Today at the editorial office, we received a new type of lighting that looks just like the lightsabers from the famous Star Wars saga. Easily manageable, the idea came to us to make a tutorial on Light Painting in order to explain the principle and the different techniques to you, perhaps to make you go to the dark side of the force.
What is Light Painting?
Etymologically, the terms Photography and Light Painting are very close, and both literally mean "to paint with light". Light Painting is therefore more precisely a photographic shooting technique which consists in revealing the light traces of a source thanks to a relatively slow exposure time. Its use is simple since all you need is a camera, a light source, and a dark space. These three tools are the very basis of Light Painting and allow anyone with a camera to try it. There is obviously a range of possibilities and techniques intrinsic to this technique which are available to vary the pleasures and possibilities.
light painting techniques
Light Painting requires a certain time of adaptation, the whole thing being to manage to dose the whole to obtain a harmonious image. Thus, various important parameters must be taken into account to avoid obtaining an image that is too overexposed or underexposed.
The technique is mainly based on the exposure time which must be slow enough to let the light enter the lens. It is generally advisable to use an exposure time greater than 30 seconds. In this case, the "Bulb" mode - which you will find mainly in SLRs - is essential. You will be able to determine yourself the time required for your scene.
The slower your exposure time, the more light that enters your lens. It is therefore reasonable to limit the sensitivity of your sensor by using a low ISO sensitivity —50,100,200 ISO—, in which case your light traces risk being completely overexposed.
Who says exposure time and ISO sensitivity, says aperture since the three parameters interact together. Proportionally to the very long exposure time, it is therefore essential to close your diaphragm. We recommend starting at f/8 but it all depends on your subject. Not only will it – like the low sensitivity of your sensor – avoid burning your images but will also allow you to obtain a much wider depth of field, in case you want to highlight several shots on a single image.
Choice of scene.
Finally, and to ensure that the previous settings work together, make sure to choose an initial scene with dark ambient light. Complete black is preferable if you only want to see the light traces of your sources. If you want to highlight a landscape or a subject, total darkness is not mandatory, but you will have to adjust your exposure time, your ISO sensitivity and your aperture according to your scene in order to bring out only what seems to you. useful.
As we explained previously, Light Painting is a technique that remains relatively accessible to everyone.
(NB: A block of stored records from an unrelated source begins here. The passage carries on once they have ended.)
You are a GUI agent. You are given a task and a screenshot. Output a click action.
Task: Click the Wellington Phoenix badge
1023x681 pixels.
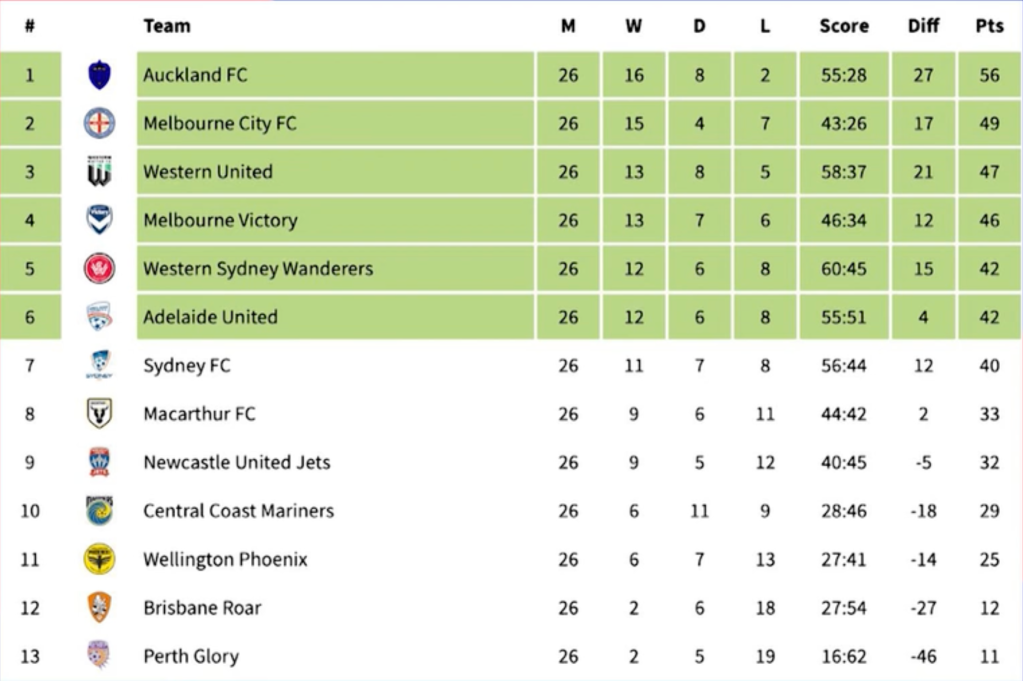tap(99, 559)
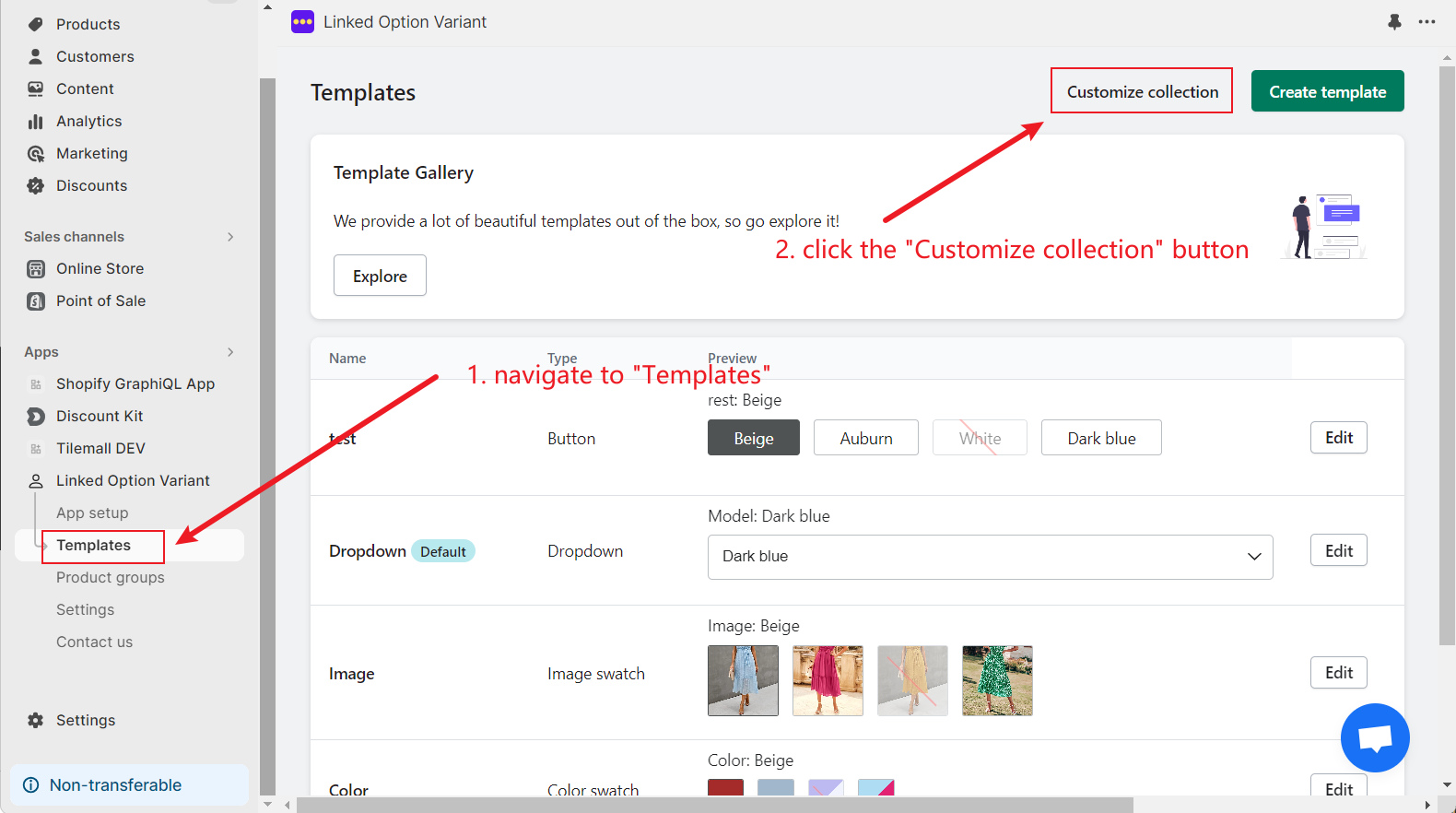The width and height of the screenshot is (1456, 813).
Task: Select the dark red color swatch
Action: [725, 788]
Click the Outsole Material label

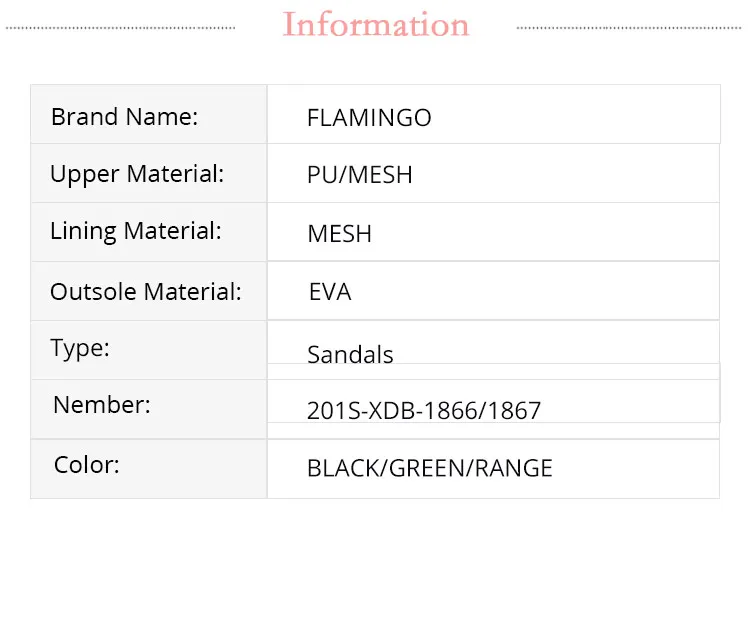click(x=146, y=292)
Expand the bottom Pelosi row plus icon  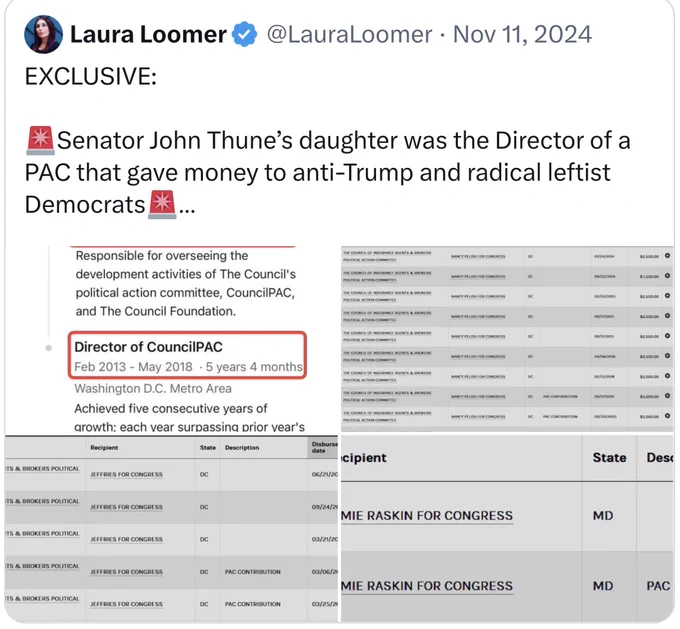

Nevertheless, in view of the different settings parameters, a Reflex or Hybrid camera will lend itself more easily to the exercise since it will be possible to make your settings manually. If not, an Aperture Priority mode will do just fine. The tripod is an important element in view of your long exposure time. It will avoid camera shake due to an unstable camera. Finally, light sources are essential, since without them, Light Painting does not exist. Finally, everything that illuminates is usable. The intensity of your sources will also determine the exposure time required. The interest being to use torches of different types, to achieve more or less thick lines, of different colors by using gelatin or colored bulbs for example. All fantasies are finally possible.
This original technique requires patience, but it's very creative and meticulous for anyone who wants to try it. The more of you there are, the easier it will be for you to stage your scenery and subject, and the more light sources you can add while reducing your exposure time. Now it's up to you to dazzle us.